More red cherry shrimp? Were they like 5$ each at ur LFS? i had that problem but i just ordered a ton online and split them up in most of my tanks. Maybe some otos or corys? So far i bet it looks really good.


----------



## igot2gats (Aug 12, 2010)

mk4gti said:


> More red cherry shrimp? Were they like 5$ each at ur LFS? i had that problem but i just ordered a ton online and split them up in most of my tanks. Maybe some otos or corys? So far i bet it looks really good.


I don't have this livestock in my tank yet. I guess I should have said that this is my proposal.

I've heard Otos are good algae eaters, but I want to maximize color. Otos & Corys don't fit the bill for color, IMO.

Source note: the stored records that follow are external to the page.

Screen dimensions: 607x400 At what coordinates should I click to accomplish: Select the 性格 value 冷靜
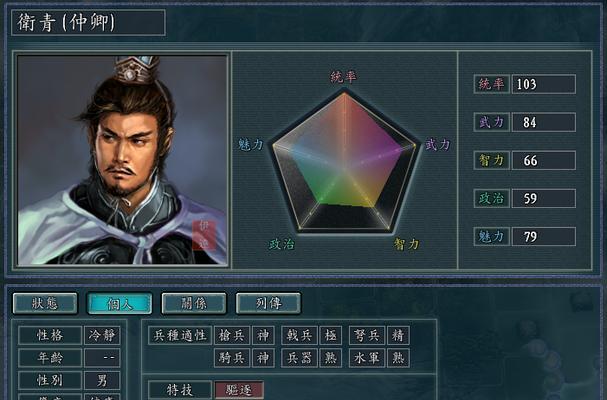click(x=102, y=335)
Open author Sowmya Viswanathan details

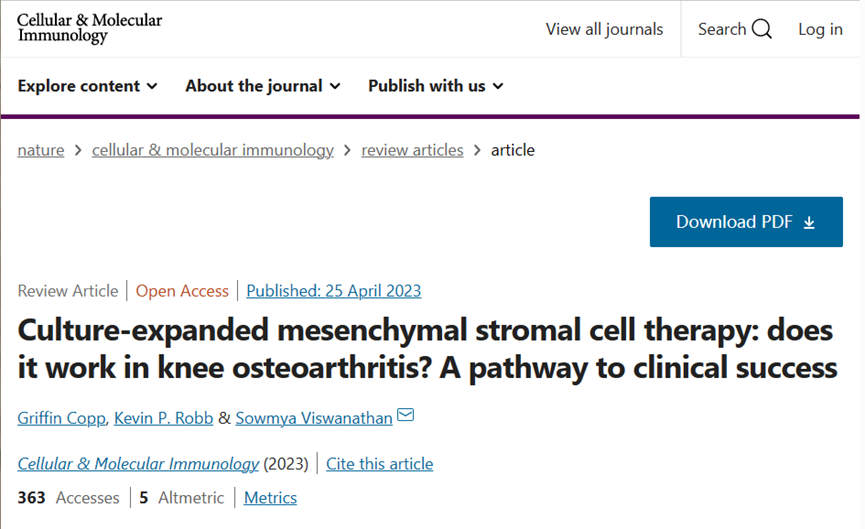click(314, 418)
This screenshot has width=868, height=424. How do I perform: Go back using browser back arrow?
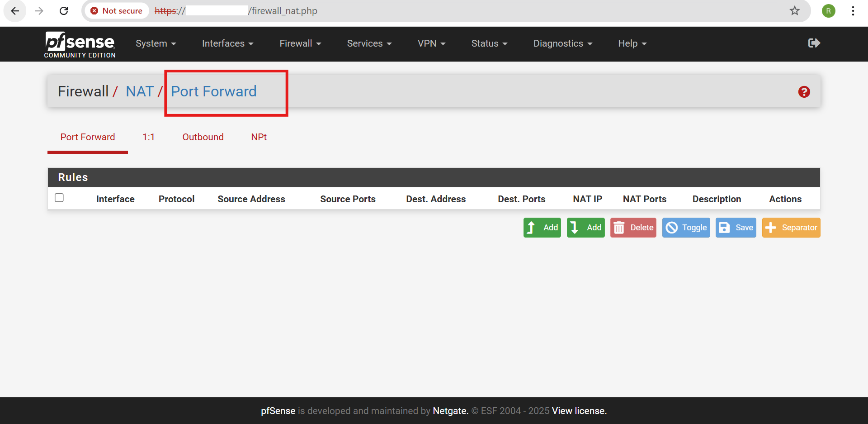15,11
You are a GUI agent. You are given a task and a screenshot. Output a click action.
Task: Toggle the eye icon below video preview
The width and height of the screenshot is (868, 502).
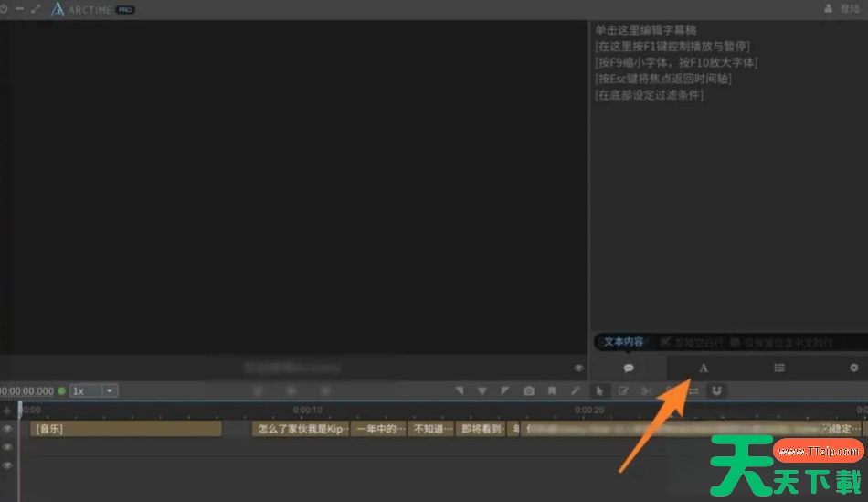point(578,368)
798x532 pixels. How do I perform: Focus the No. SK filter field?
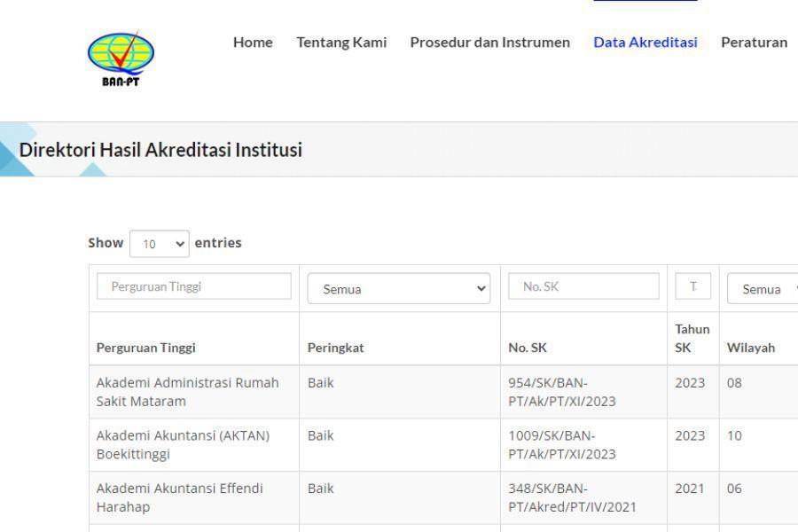[x=583, y=286]
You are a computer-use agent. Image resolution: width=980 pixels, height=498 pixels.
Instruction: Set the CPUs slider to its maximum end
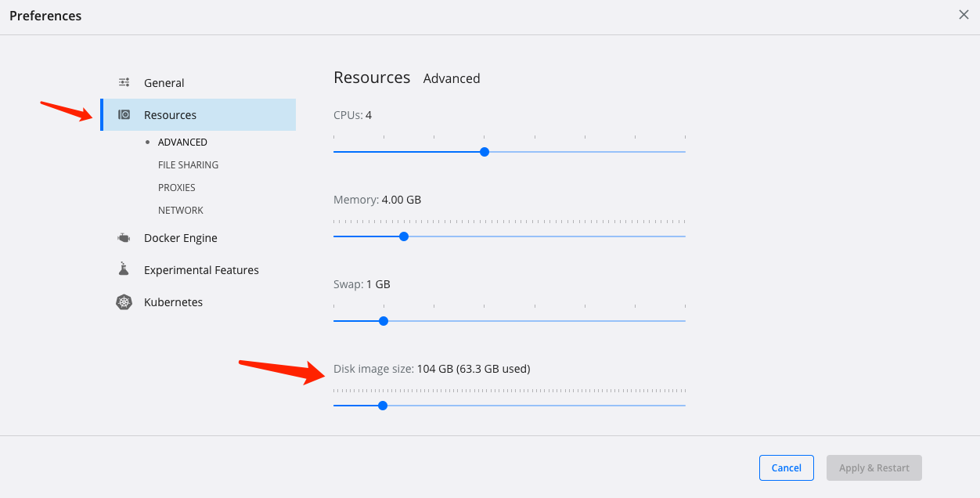pos(684,152)
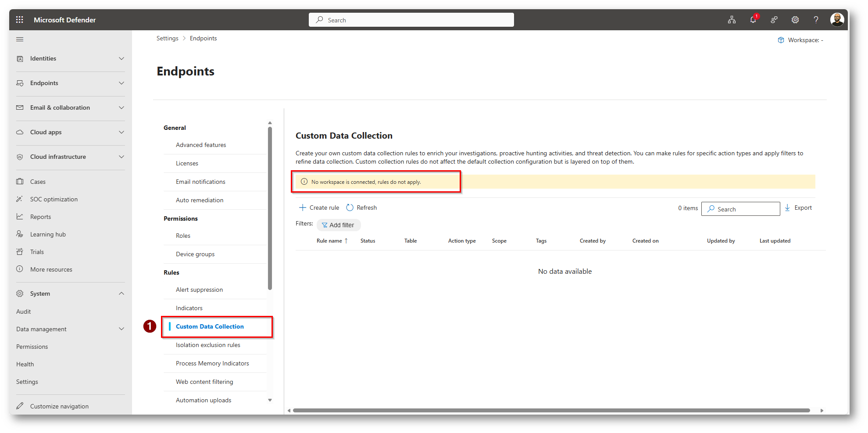Open the notifications bell icon

click(x=753, y=20)
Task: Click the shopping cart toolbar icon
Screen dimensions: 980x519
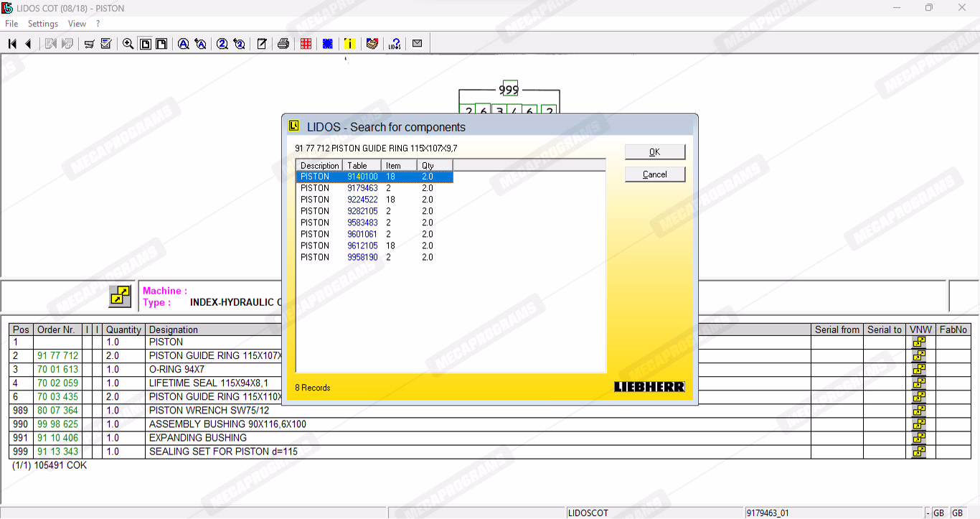Action: (90, 44)
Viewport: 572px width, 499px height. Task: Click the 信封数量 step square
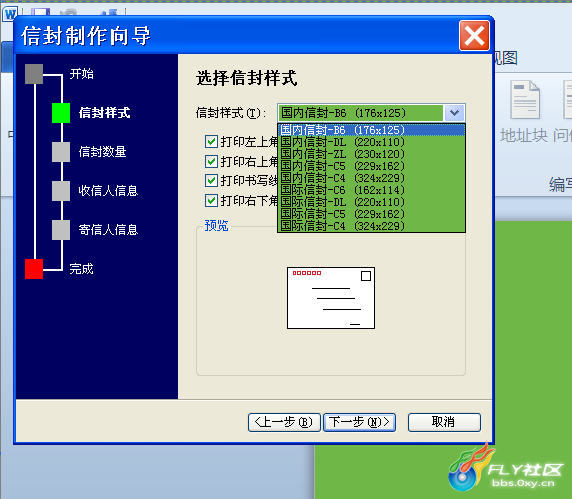pyautogui.click(x=61, y=152)
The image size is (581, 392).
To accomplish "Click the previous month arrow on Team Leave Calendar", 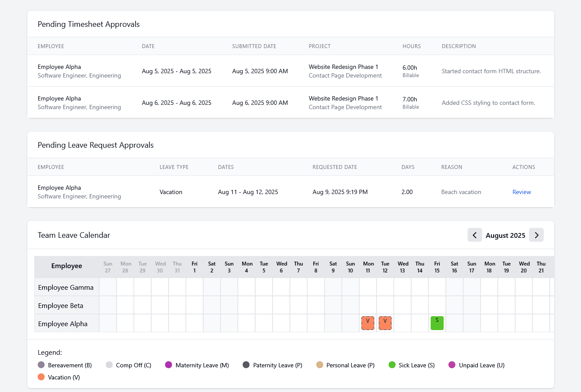I will pyautogui.click(x=474, y=235).

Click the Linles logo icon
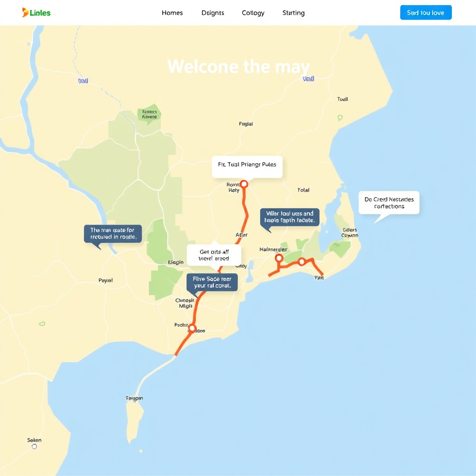tap(25, 13)
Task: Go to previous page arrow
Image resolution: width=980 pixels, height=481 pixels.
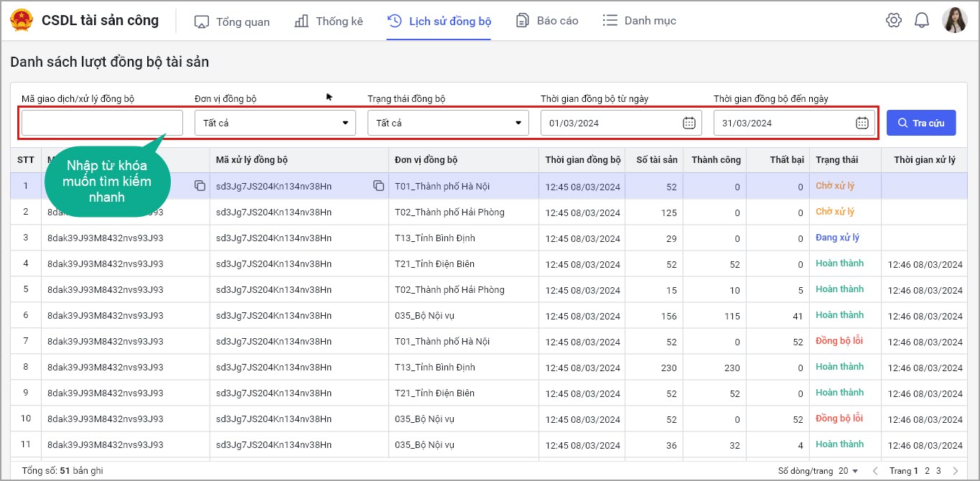Action: [875, 471]
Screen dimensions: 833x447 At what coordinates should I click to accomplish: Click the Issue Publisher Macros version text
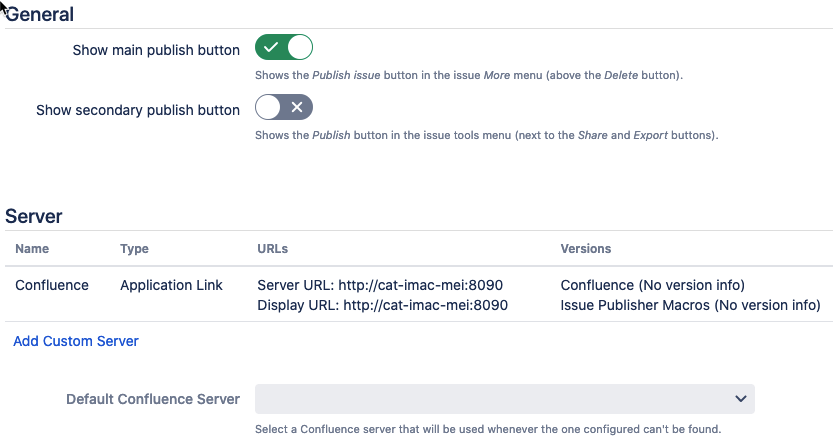(690, 305)
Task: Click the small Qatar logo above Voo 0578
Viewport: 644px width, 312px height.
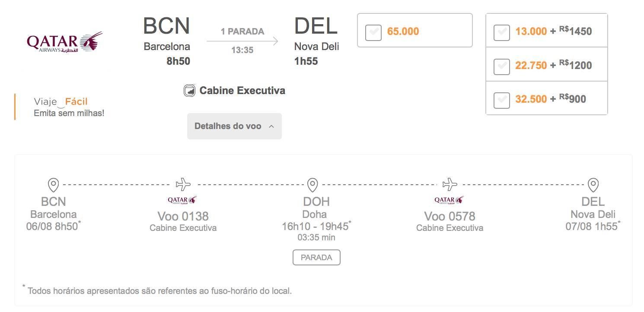Action: coord(449,200)
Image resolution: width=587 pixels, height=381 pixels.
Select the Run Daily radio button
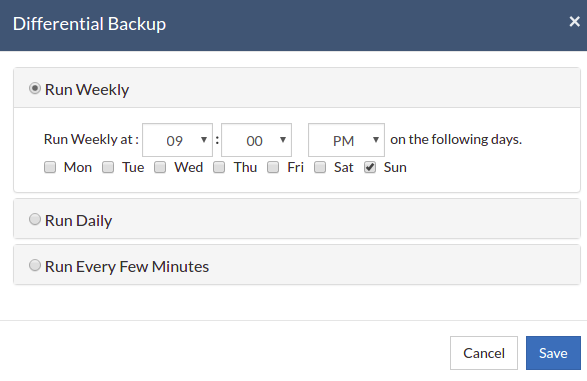pos(35,219)
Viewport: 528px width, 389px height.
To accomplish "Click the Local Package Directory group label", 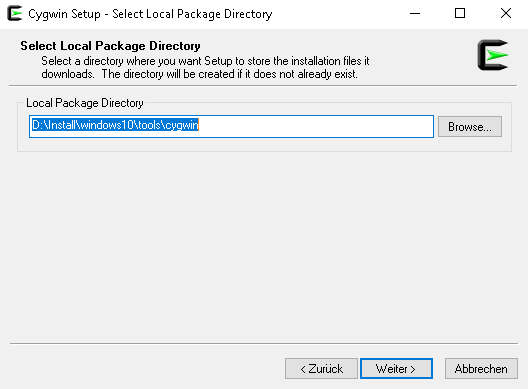I will coord(85,103).
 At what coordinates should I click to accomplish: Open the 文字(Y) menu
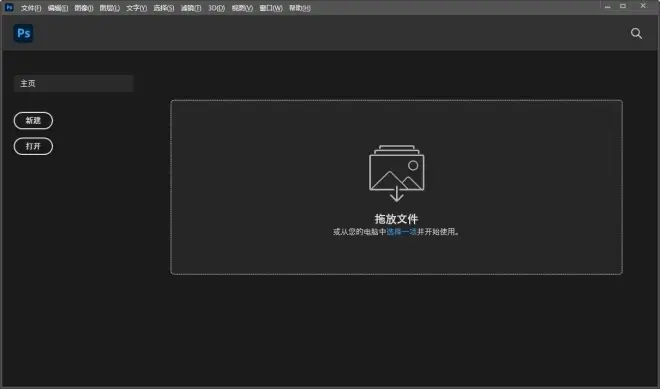(x=136, y=8)
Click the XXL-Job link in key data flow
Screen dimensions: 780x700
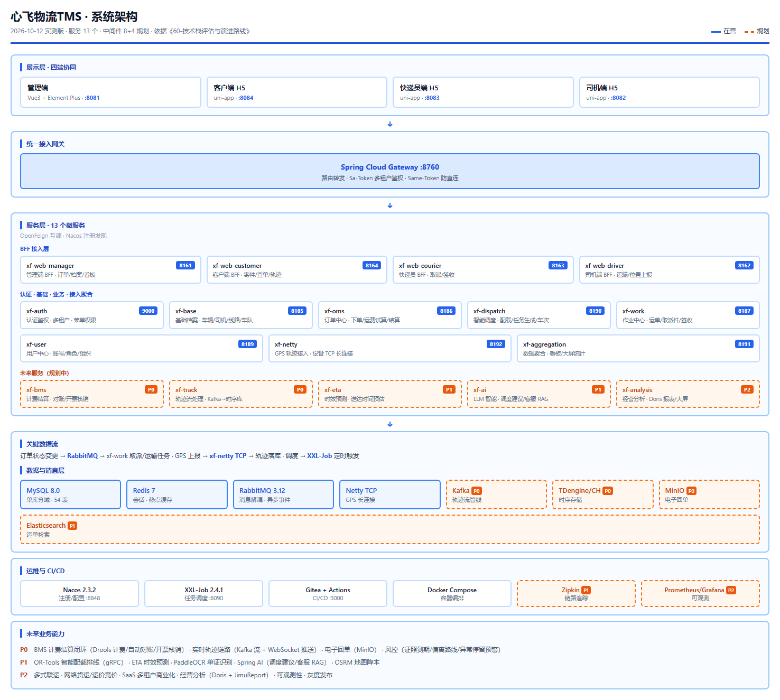coord(320,456)
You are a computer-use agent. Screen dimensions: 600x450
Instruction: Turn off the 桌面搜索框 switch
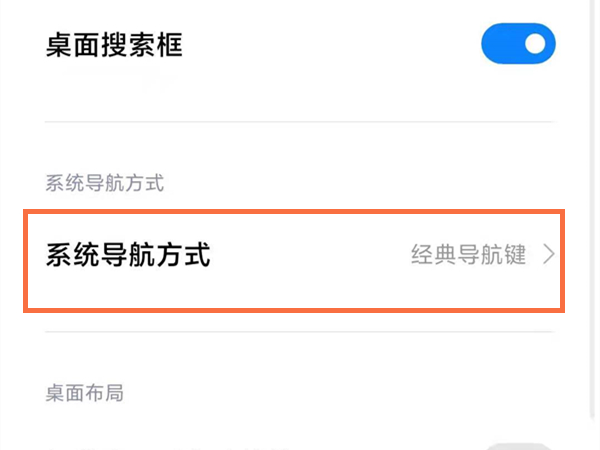click(x=518, y=44)
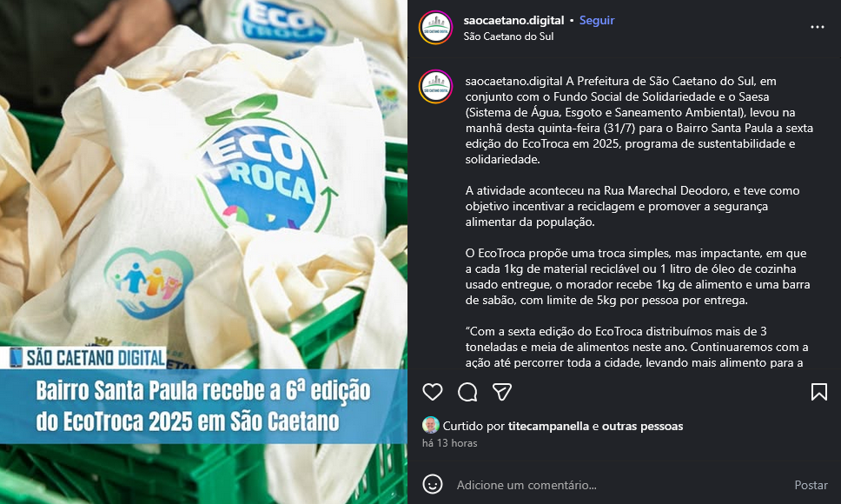The image size is (841, 504).
Task: Open saocaetano.digital username in caption
Action: coord(513,81)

I guess I'm asking if anyone thinks there's anything wrong with the list?


----------



## mk4gti (Jun 15, 2010)

Lol there arent really many algea eaters that are very colorful. Shrimp will eat algea but u really want an oto or 2 becuase they are the best working algea eater in my oppinion. I would get some bottom feeders though, panda and emrald corys are awsome. Dont judge a fish by its color.... i beleive thats called racism.....


----------



## FearsomeB (Sep 3, 2010)

Let me know how that stocking list works out for you. I have a 14 gallon biocube that is well planted with 3 freshwater claims, 3 platies, 2 mollies and 3 otos. I recently tried to add 8 cherry shrimp but, for whatever reason, within 24 hours all of the shrimp wound up dead or drowned on top of the grate above the biofilter chamber in the back. They got past the cartridge filter in the first chamber somehow. I'm trying to think of how to prevent that from happening again if I get another batch.


----------



## igot2gats (Aug 12, 2010)

I think I'm not going to go with the Cherry Shrimp. I'm now sold on Otos. So, it'll be 2 Otos as my clean up crew.


----------



## mk4gti (Jun 15, 2010)

Get em both, shrimp have a minimal effect on ur bioload and dont need to count them towards your stocking list.


----------



## fisfan (Mar 24, 2010)

I think oto-cats are the right move. I have a 15gal with mexican beach pebbles as the hardscape. Before the otos I had serious problems with Brown Diatom Algae. Two days after I got my otos my whole tank is clean. As a bonus they are so active and alot of fun to watch.


----------



## littlefish (Aug 4, 2010)

Is a good choice.


----------